В словах, которым я привыкла доверять. В формулировках, которые только звучат «логично». В голосе, который я до сих пор слышу в голове, когда пытаюсь принять хоть какое-то решение.
Факт пятый: Ритуальные убийства женщин прекратились.
Самый сомнительный. Полгода — смехотворный срок, чтобы делать выводы.
Для обывателя это может выглядеть как завершение серии, но любой криминолог скажет, что многие серийные преступники выдерживают длительные латентные периоды, когда импульс временно снижается, а активность замирает.
У таких пауз есть десятки причин: смена места жительства, наблюдение за делом, пересечение с новым объектом привязанности, страх быть раскрытым, новый стрессовый триггер или, наоборот, временная стабилизация, дающая ложный эффект «исчезновения». Полгода легко вписываются в этот паттерн. Слишком мало, чтобы заявлять о конце цикла.
Я ещё думаю об этом, когда замечаю движение на дорожке. Свет от фонаря мягко вырывает из темноты знакомую фигуру управляющего. Он поднимается по ступеням, держа в руках маленькую аккуратно перевязанную коробочку.

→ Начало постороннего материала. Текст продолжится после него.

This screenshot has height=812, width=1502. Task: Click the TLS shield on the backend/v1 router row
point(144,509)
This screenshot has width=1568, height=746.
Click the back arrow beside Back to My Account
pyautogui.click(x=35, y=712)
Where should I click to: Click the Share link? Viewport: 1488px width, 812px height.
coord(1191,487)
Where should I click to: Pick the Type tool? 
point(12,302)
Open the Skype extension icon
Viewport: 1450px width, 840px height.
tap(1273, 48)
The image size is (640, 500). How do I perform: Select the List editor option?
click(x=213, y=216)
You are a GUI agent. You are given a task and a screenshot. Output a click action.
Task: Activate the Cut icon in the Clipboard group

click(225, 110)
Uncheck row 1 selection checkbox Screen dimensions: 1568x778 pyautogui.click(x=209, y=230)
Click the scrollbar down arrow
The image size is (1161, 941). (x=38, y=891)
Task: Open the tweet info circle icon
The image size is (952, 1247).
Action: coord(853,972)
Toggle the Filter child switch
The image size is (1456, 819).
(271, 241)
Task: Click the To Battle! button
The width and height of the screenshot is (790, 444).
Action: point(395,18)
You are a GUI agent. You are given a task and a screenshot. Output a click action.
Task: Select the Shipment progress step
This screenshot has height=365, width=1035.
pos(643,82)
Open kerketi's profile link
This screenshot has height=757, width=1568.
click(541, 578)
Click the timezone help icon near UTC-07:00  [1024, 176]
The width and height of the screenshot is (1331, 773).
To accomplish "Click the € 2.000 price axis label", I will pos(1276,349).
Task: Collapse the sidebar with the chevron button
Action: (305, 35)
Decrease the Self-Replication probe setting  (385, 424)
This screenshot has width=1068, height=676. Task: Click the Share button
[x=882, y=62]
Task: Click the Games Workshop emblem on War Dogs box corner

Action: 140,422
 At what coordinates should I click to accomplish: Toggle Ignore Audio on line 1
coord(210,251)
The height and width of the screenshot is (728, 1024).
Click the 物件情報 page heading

— Добрый вечер, мисс, — с неизменной приветливой улыбкой приветствует он на ломаном английском. — Простите, что отвлекаю. Курьер только что оставил для вас на ресепшн.
Уважительно склонив голову, мужчина протягивает коробочку двумя руками.
— Если что-то понадобится — дайте знать, — добавляет он мягко и тактично удаляется.